Excerpted data –

%%

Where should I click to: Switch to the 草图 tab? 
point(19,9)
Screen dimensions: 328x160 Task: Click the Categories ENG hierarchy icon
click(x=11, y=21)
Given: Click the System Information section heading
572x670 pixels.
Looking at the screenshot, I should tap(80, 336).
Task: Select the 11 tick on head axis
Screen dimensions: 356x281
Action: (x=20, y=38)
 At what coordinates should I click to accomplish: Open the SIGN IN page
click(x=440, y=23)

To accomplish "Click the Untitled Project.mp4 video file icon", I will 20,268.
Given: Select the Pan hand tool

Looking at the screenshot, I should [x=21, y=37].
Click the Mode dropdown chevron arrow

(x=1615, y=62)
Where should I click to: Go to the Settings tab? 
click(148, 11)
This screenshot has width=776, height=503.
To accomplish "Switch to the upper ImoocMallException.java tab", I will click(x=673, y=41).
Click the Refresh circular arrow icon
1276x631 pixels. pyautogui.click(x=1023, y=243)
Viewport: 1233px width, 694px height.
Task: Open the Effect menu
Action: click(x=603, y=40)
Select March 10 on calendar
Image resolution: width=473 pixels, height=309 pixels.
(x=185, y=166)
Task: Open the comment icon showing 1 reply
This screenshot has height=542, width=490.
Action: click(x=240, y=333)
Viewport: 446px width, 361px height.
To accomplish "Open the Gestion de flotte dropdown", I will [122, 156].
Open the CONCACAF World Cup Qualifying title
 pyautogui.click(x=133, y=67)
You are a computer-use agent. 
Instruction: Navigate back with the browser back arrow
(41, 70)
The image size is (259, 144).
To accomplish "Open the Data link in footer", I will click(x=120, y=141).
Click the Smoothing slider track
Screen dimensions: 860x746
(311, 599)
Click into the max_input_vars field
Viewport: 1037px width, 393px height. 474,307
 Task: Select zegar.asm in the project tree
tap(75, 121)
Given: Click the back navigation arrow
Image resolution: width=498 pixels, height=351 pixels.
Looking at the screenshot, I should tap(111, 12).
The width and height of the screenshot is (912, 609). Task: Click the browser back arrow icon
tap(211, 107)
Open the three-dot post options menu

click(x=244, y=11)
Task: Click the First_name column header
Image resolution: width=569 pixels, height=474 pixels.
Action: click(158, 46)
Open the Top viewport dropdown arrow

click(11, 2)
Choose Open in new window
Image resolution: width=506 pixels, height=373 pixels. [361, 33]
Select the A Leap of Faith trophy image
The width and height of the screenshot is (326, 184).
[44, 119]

%%

What to work on –
Please give the material above once more, unchanged.

Exercise output –
Where should I click to: Switch to the 草图 tab? 
point(19,9)
Screen dimensions: 328x160 Task: Click the Categories ENG hierarchy icon
click(x=11, y=21)
Given: Click the System Information section heading
572x670 pixels.
Looking at the screenshot, I should tap(80, 336).
Task: Select the 11 tick on head axis
Screen dimensions: 356x281
Action: (x=20, y=38)
 At what coordinates should I click to accomplish: Open the SIGN IN page
click(x=440, y=23)

To accomplish "Click the Untitled Project.mp4 video file icon", I will 20,268.
Given: Select the Pan hand tool

Looking at the screenshot, I should [x=21, y=37].
Click the Mode dropdown chevron arrow

(x=1615, y=62)
Where should I click to: Go to the Settings tab? 
click(148, 11)
This screenshot has width=776, height=503.
To accomplish "Switch to the upper ImoocMallException.java tab", I will click(x=673, y=41).
Click the Refresh circular arrow icon
1276x631 pixels. pyautogui.click(x=1023, y=243)
Viewport: 1233px width, 694px height.
Task: Open the Effect menu
Action: click(x=603, y=40)
Select March 10 on calendar
Image resolution: width=473 pixels, height=309 pixels.
(x=185, y=166)
Task: Open the comment icon showing 1 reply
This screenshot has height=542, width=490.
Action: click(x=240, y=333)
Viewport: 446px width, 361px height.
To accomplish "Open the Gestion de flotte dropdown", I will [122, 156].
Open the CONCACAF World Cup Qualifying title
 pyautogui.click(x=133, y=67)
You are a computer-use agent. 
Instruction: Navigate back with the browser back arrow
(41, 70)
The image size is (259, 144).
To accomplish "Open the Data link in footer", I will click(x=120, y=141).
Click the Smoothing slider track
Screen dimensions: 860x746
(311, 599)
Click into the max_input_vars field
Viewport: 1037px width, 393px height. 474,307
 Task: Select zegar.asm in the project tree
tap(75, 121)
Given: Click the back navigation arrow
Image resolution: width=498 pixels, height=351 pixels.
Looking at the screenshot, I should tap(111, 12).
The width and height of the screenshot is (912, 609). Task: Click the browser back arrow icon
tap(211, 107)
Open the three-dot post options menu

click(x=244, y=11)
Task: Click the First_name column header
Image resolution: width=569 pixels, height=474 pixels.
Action: click(158, 46)
Open the Top viewport dropdown arrow

click(11, 2)
Choose Open in new window
Image resolution: width=506 pixels, height=373 pixels. [361, 33]
Select the A Leap of Faith trophy image
The width and height of the screenshot is (326, 184).
[44, 119]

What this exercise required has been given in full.